Faça isto = Informe todas as linhas em que aparece a palavra "width", copiando cada uma delas. Diferencie maiúsculas de minúsculas.
------------------------------
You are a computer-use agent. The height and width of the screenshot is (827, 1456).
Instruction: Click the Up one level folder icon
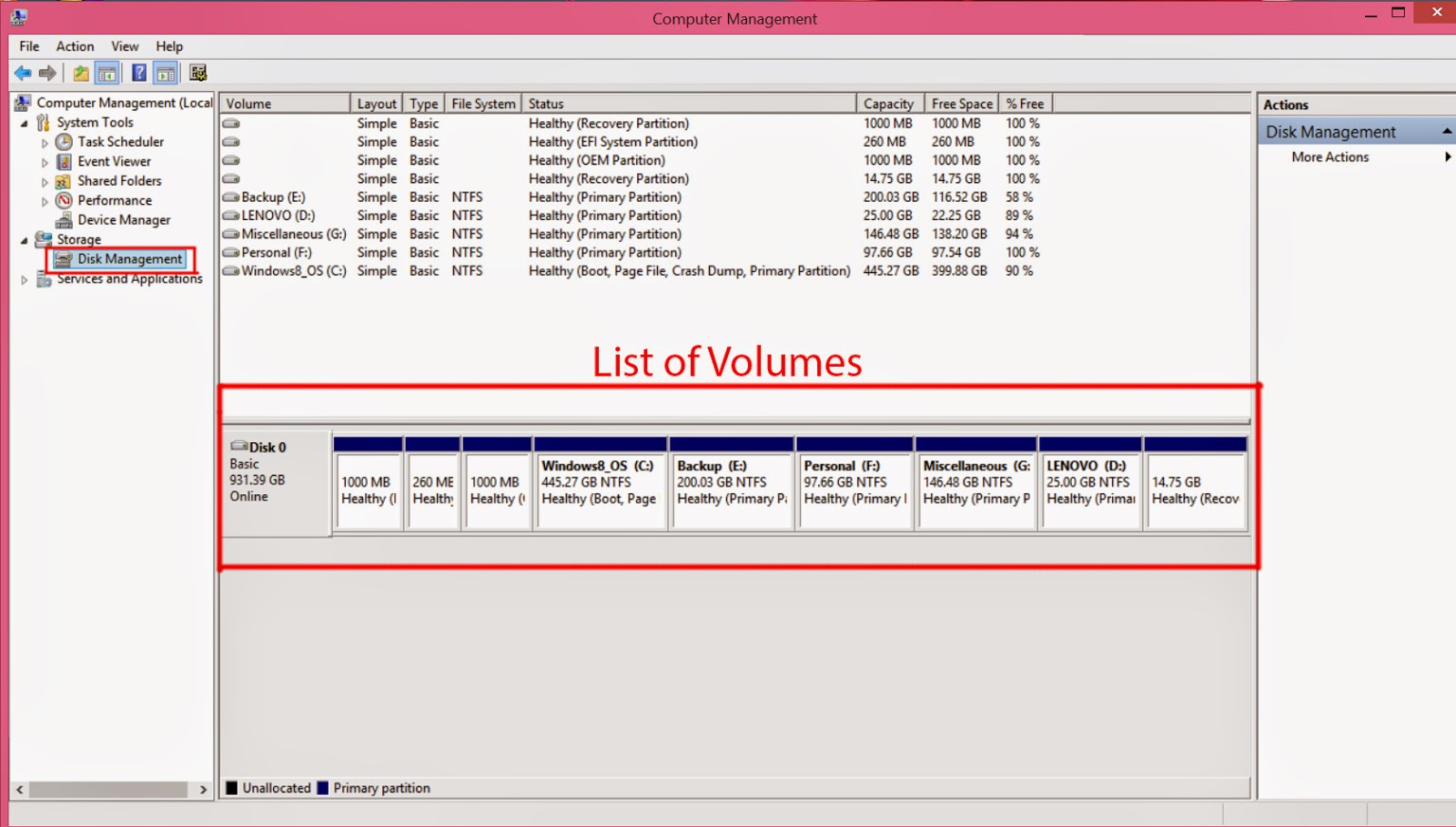point(78,73)
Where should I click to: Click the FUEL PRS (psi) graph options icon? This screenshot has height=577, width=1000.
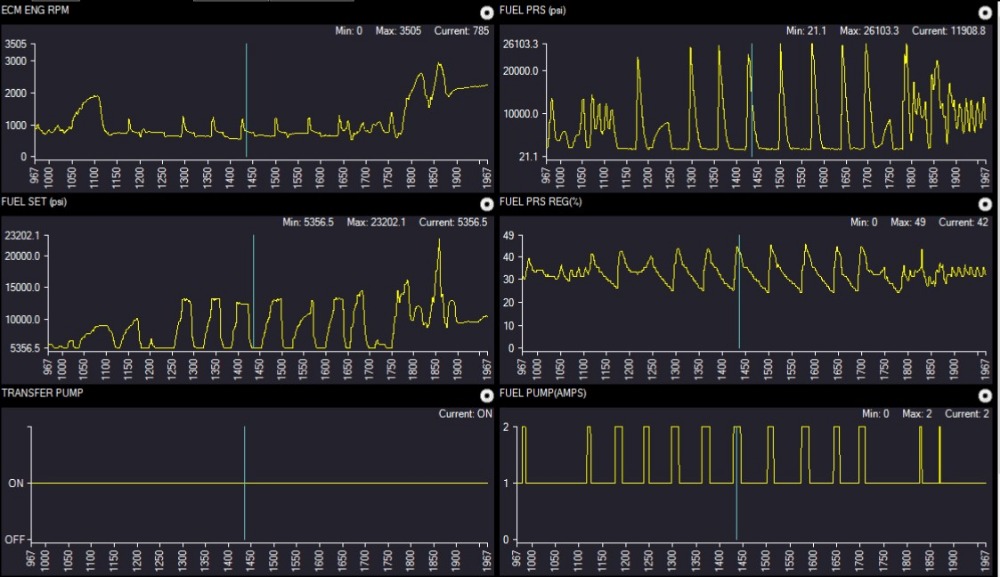click(985, 12)
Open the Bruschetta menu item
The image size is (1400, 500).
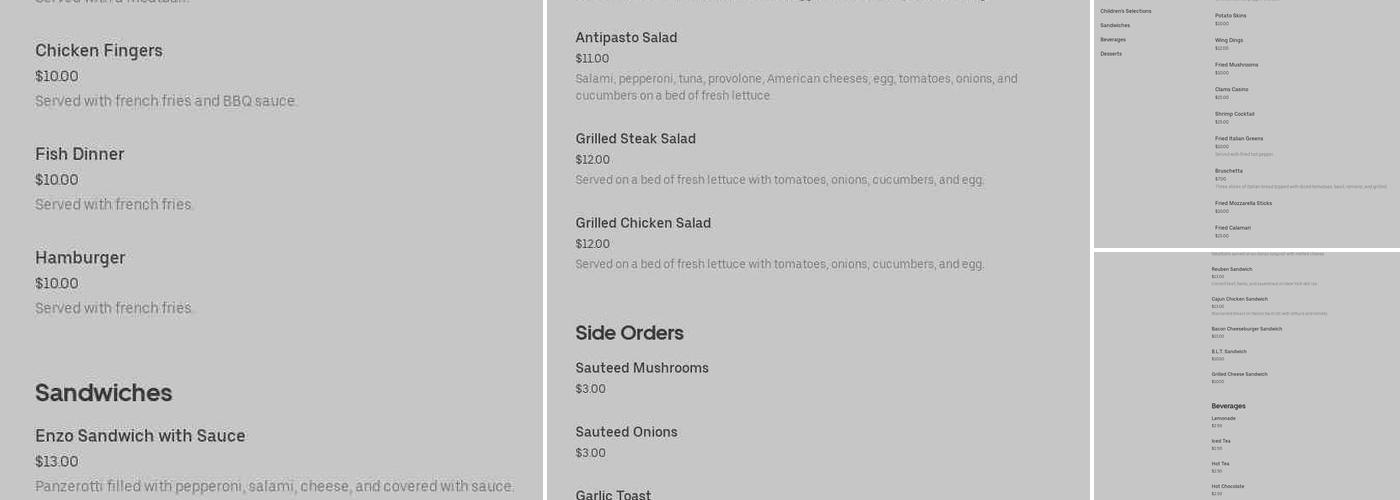[1229, 171]
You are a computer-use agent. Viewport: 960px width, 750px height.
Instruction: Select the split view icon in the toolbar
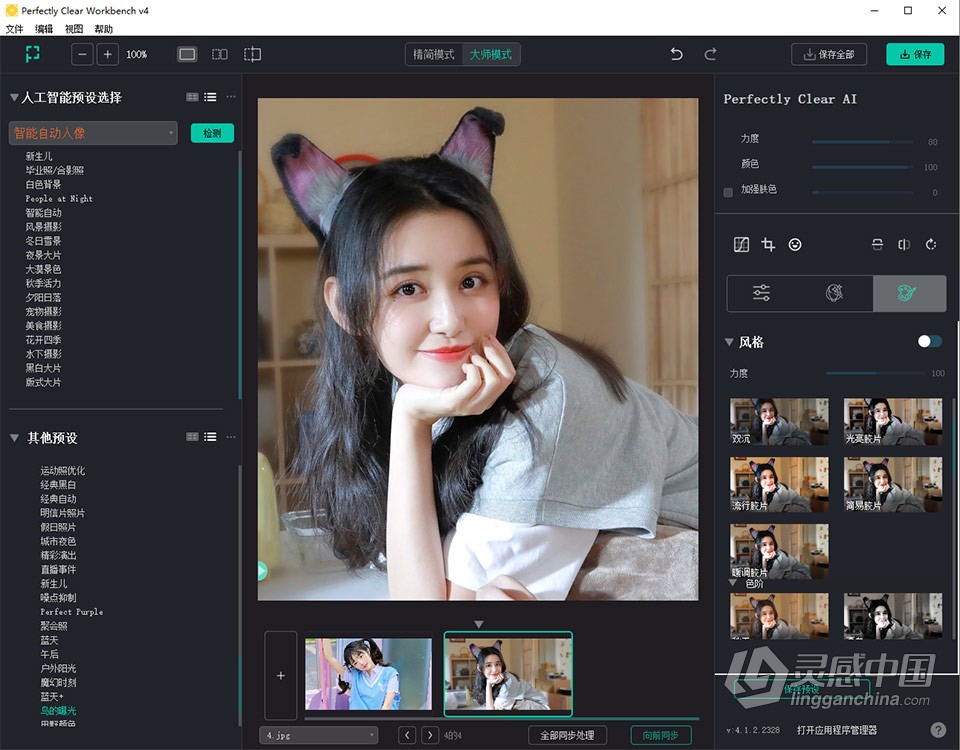point(219,54)
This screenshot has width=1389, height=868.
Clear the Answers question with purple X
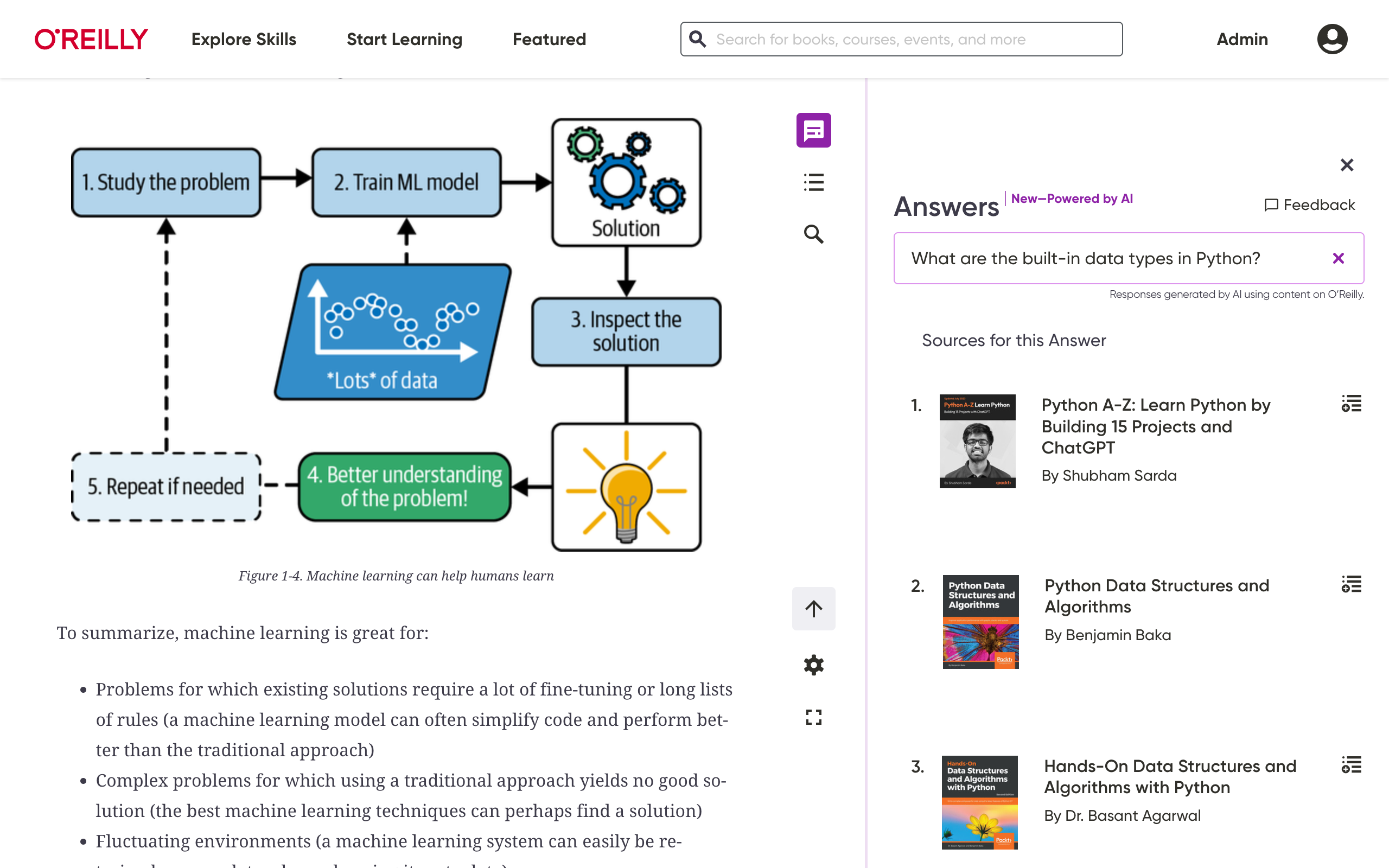[1338, 258]
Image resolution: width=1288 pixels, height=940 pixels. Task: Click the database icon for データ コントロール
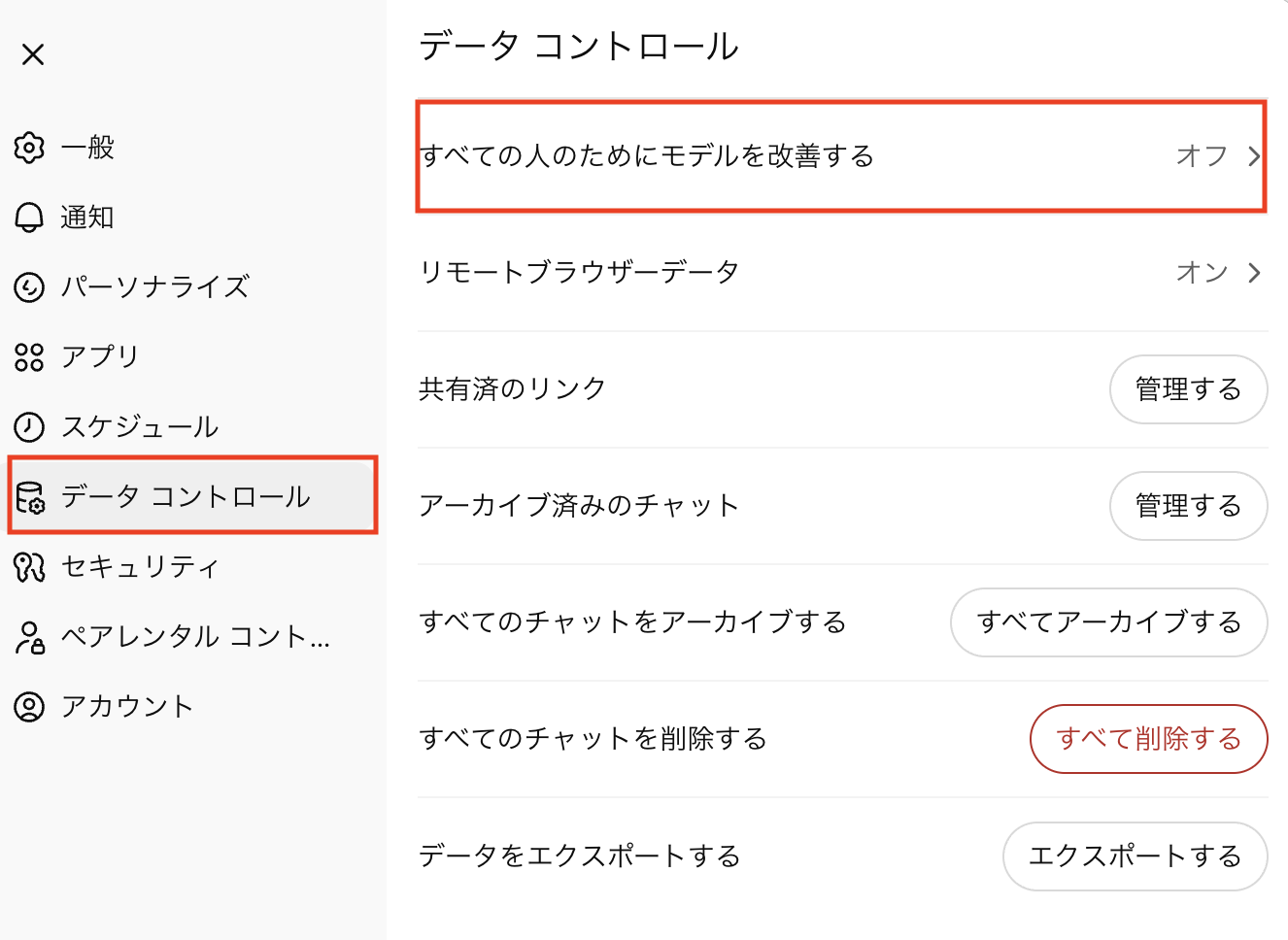pyautogui.click(x=30, y=497)
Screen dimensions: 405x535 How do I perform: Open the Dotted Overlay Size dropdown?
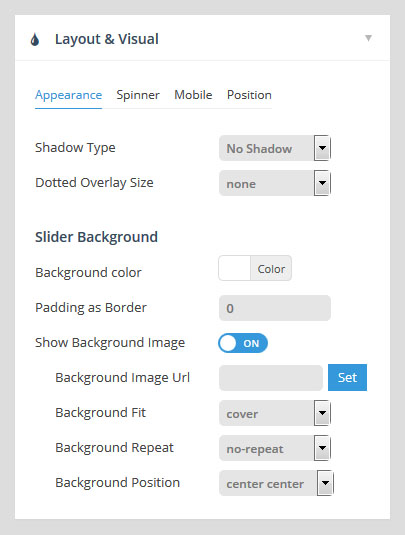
------------------------------
Resposta do exercício =
You are a computer-use agent. The height and width of the screenshot is (827, 1456).
Where should I click to: Click the FUEL PRS (psi) graph options icon? This screenshot has height=577, width=1000.
You are a computer-use agent. Viewport: 960px width, 750px height.
This screenshot has width=1389, height=868.
Image resolution: width=1288 pixels, height=940 pixels. Task: Click the database icon for データ コントロール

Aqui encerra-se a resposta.